Periodic table group IA elements: Li, Na, and K, and group IB elements: Cu, Ag, and Au have one electron in the outer, or valence, shell, which is readily donated. Inner shell electrons: For n= 1, 2, 3, 4; 2n² = 2, 8, 18, 32.

Group VIIA elements: Fl, Cl, Br, and I all have 7 electrons in the outer shell. These elements readily accept an electron to fill up the outer shell with a full 8 electrons. (Figure below) If these elements do accept an electron, a negative ion is formed from the neutral atom. These elements which do not give up electrons are insulators.

Periodic table group VIIA elements: F, Cl, Br, and I with 7 valence electrons readily accept an electron in reactions with other elements.

For example, a Cl atom accepts an electron from an Na atom to become a Cl^- ion as shown in Figure below. An ion is a charged particle formed from an atom by either donating or accepting an electron. As the Na atom donates an electron, it becomes a Na⁺ ion. This is how Na and Cl atoms combine to form NaCl, table salt, which is actually Na⁺Cl^-, a pair of ions. The Na⁺ and Cl^- carrying opposite charges, attract one other.

Neutral Sodium atom donates an electron to neutral Chlorine atom forming Na⁺ and Cl^- ions.

Sodium chloride crystallizes in the cubic structure shown in Figure below. This model is not to scale to show the three dimensional structure. The Na⁺Cl^- ions are actually packed similar to layers of stacked marbles. The easily drawn cubic crystal structure illustrates that a solid crystal may contain charged particles.

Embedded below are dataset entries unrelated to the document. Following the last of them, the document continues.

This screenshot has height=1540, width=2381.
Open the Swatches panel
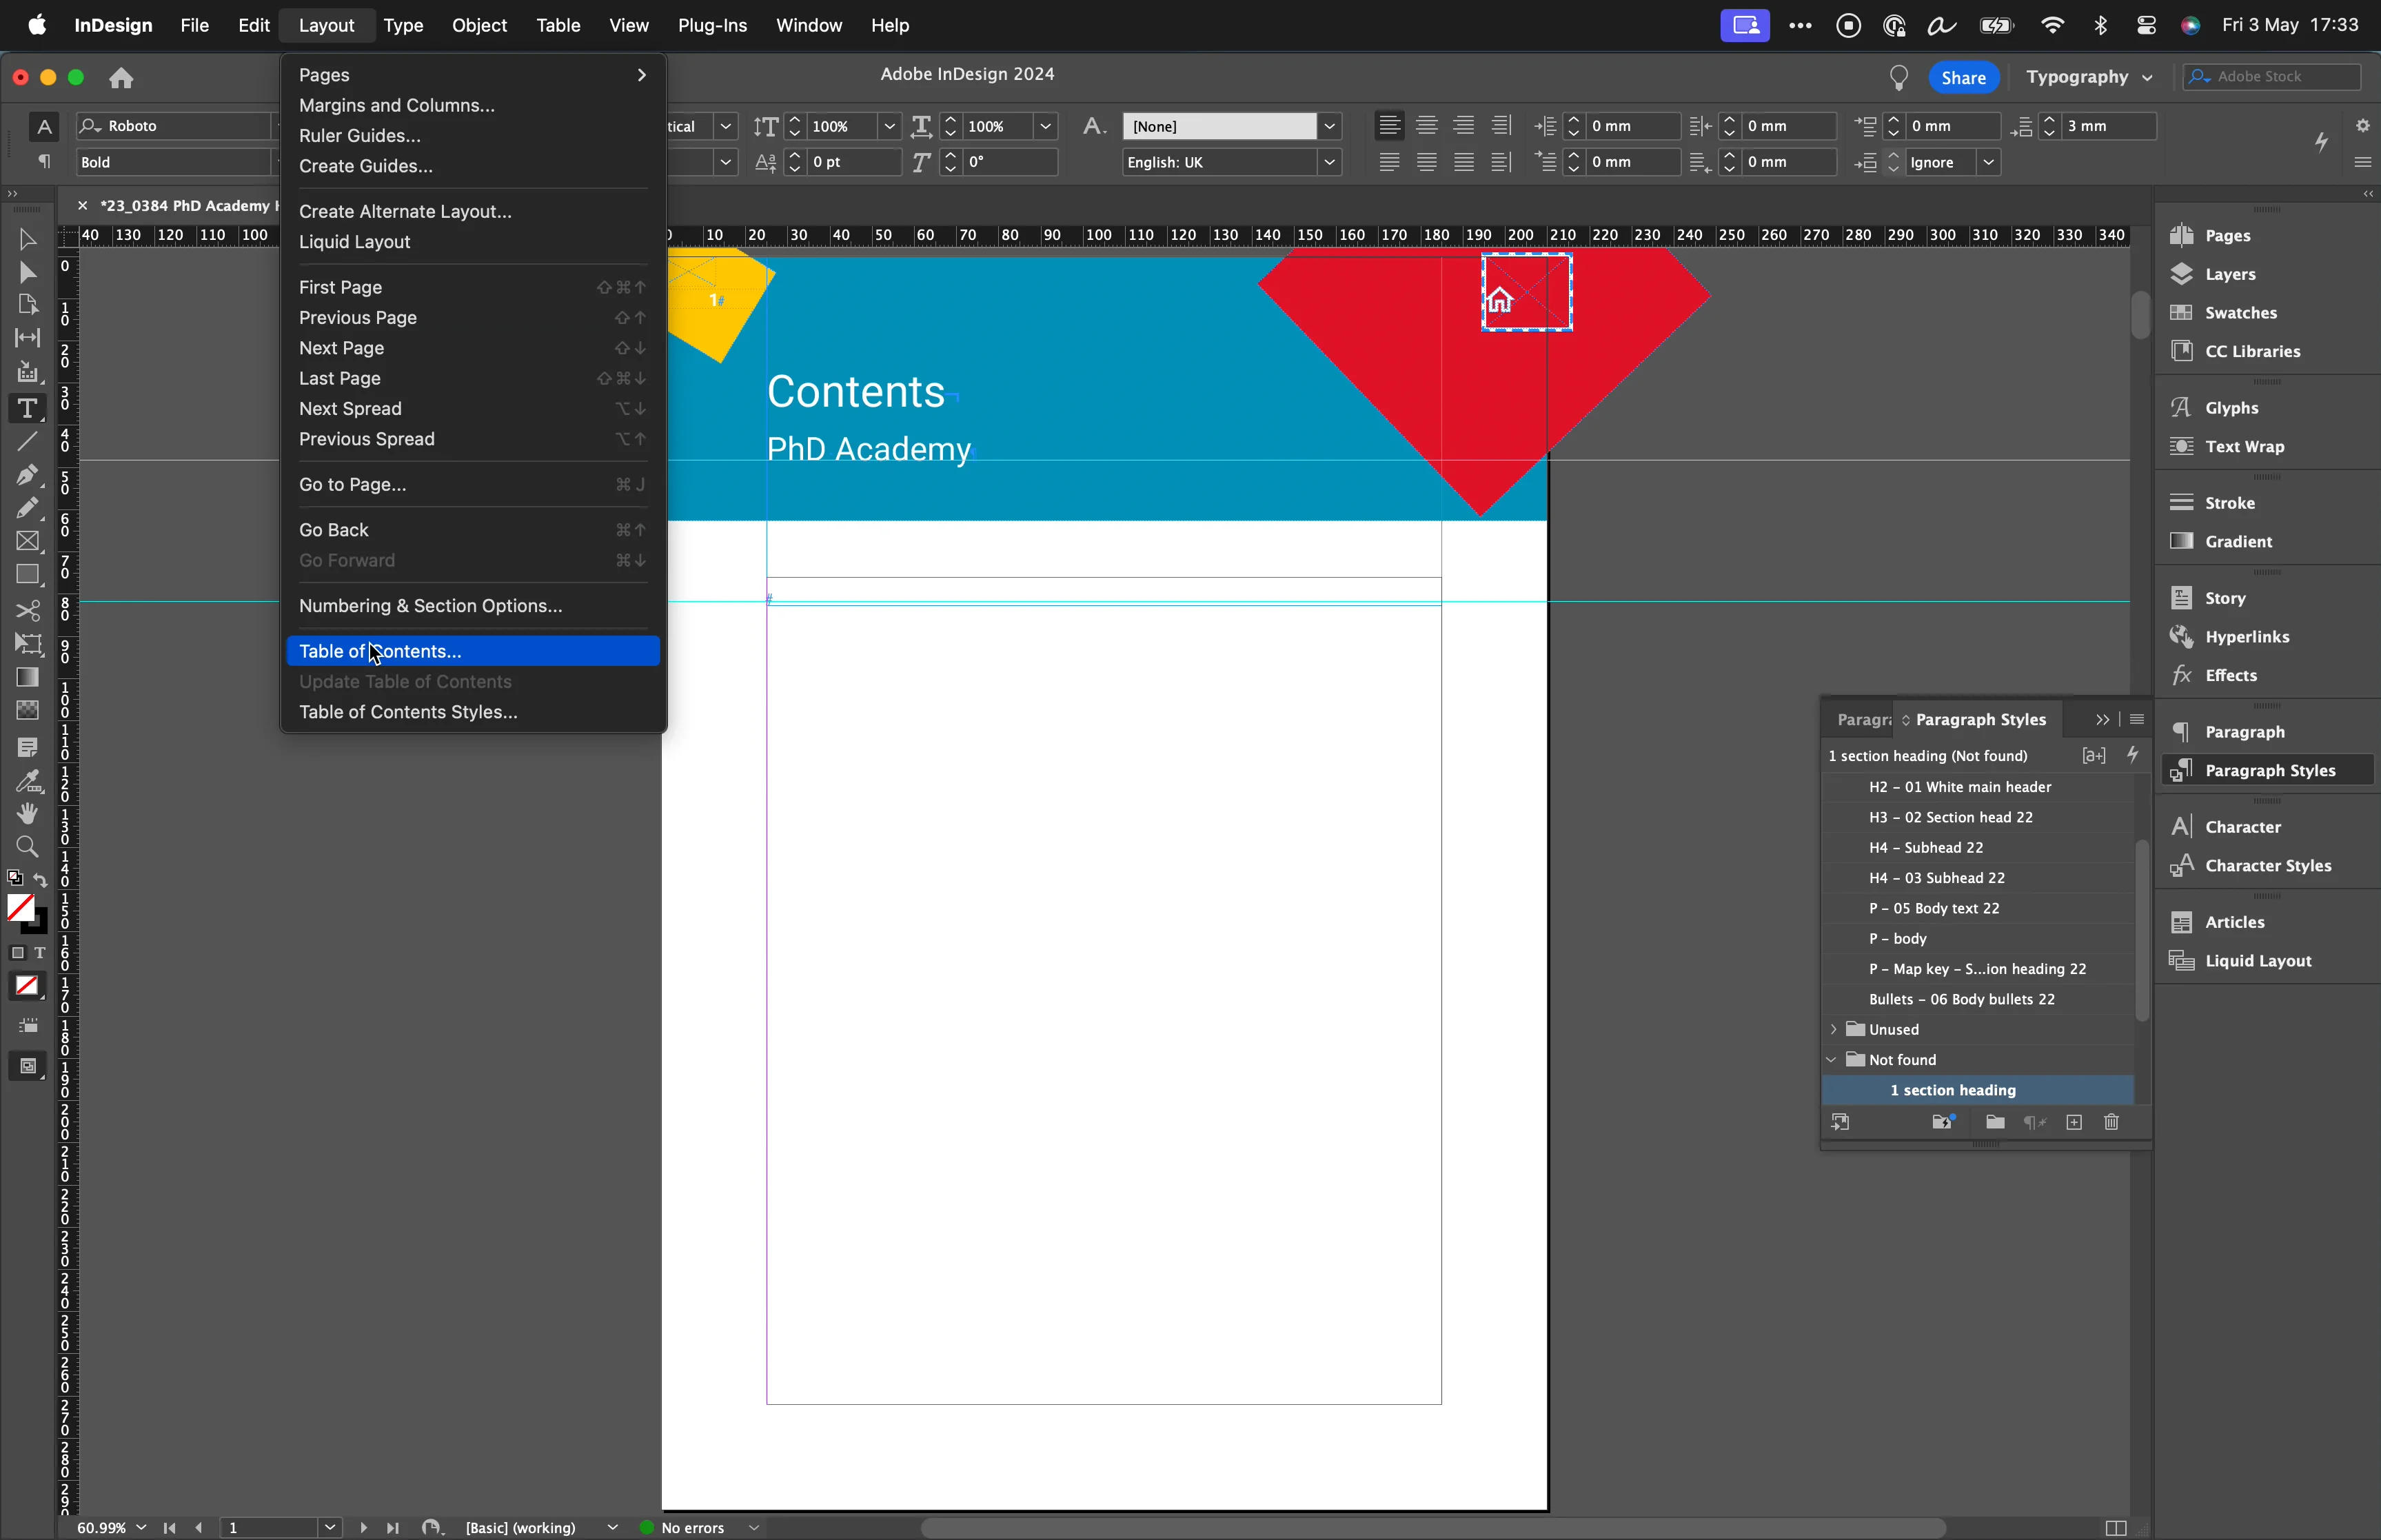2238,312
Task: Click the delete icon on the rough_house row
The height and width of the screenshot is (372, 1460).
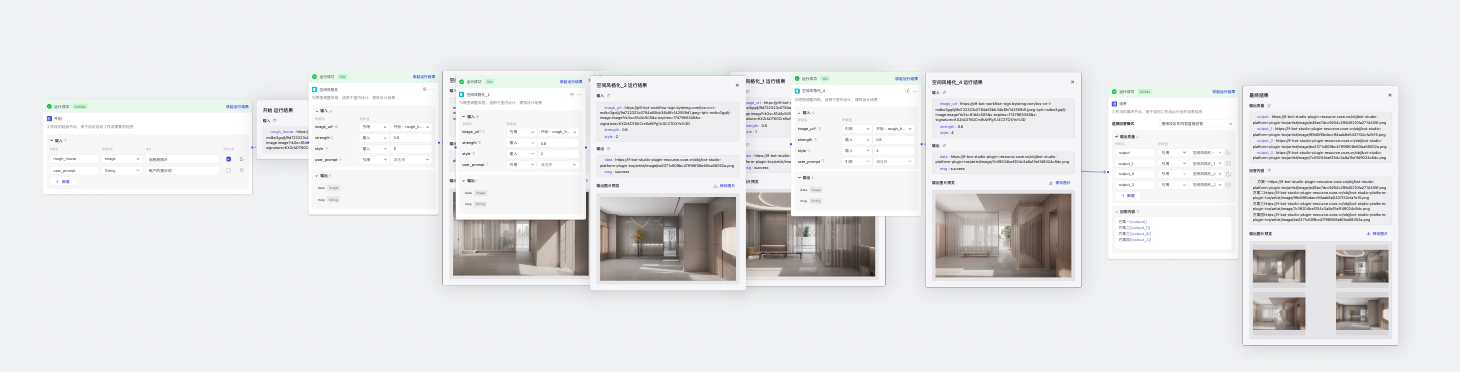Action: click(241, 158)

Group VIIIA elements: He, Ne, Ar, Kr, Xe all have 8 electrons in the valence shell. (Figure below) That is, the valence shell is complete. These elements neither donate nor accept electrons. Nor do they readily participate in chemical reactions. Group VIIIA elements do not readily combining with other elements. Though chemist in recent years have forced Xe and Kr to form a few compounds, this is not applicable to our discussion. These elements are good electrical insulators and are gases at room temperature.

Group VIIIA elements: He, Ne, Ar, Kr, Xe are largely unreactive since the valence shell is complete..

Group IVA elements: C, Si, Ge, having 4 electrons in the valence shell as shown in Figure below form compounds by sharing electrons with other elements without forming ions. This shared electron bonding is known as covalent bonding. Note that the center atom (and the others by extension) has completed its valence shell by sharing electrons. Note that the figure is a 2-d representation of bonding, which is actually 3-d. It is this group, IVA, that we are interested in for its semiconducting properties.

(a) Group IVA elements: C, Si, Ge having 4 electrons in the valence shell, (b) complete the valence shell by sharing electrons with other elements.